**YOUR INSTRUCTIONS:**
Can you pull out each line of the data below that includes the word "computer"?

**RECORDS PROVIDED:**
-- Opening Marker --

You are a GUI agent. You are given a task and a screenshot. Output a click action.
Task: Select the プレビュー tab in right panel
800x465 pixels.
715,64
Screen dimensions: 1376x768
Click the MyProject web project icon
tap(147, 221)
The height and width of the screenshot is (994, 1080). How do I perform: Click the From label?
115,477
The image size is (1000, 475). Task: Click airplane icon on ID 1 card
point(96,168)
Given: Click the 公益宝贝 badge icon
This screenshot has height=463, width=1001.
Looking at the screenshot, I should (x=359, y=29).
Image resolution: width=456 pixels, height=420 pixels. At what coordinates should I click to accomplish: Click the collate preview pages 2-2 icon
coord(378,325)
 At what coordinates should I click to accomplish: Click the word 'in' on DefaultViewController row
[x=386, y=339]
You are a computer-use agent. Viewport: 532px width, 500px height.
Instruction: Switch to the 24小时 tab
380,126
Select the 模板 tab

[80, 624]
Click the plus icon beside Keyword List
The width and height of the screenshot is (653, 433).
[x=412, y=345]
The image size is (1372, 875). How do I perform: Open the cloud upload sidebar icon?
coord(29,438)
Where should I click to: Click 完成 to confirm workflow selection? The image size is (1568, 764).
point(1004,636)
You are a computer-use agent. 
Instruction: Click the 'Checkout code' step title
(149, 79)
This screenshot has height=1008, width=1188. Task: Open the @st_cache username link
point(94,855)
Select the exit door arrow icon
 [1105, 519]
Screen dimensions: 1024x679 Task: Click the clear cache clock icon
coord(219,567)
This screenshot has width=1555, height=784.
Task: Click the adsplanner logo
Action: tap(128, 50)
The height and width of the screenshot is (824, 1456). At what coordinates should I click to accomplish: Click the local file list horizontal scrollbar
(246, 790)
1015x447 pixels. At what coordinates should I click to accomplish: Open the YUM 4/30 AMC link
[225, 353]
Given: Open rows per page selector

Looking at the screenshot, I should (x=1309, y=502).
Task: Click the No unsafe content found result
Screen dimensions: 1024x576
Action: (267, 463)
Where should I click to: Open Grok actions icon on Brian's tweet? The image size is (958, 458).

-- Closing Marker --

**ANSWER SPACE:**
You are a computer-use agent. Viewport: 532px width, 500px height.
You are a computer-use agent. 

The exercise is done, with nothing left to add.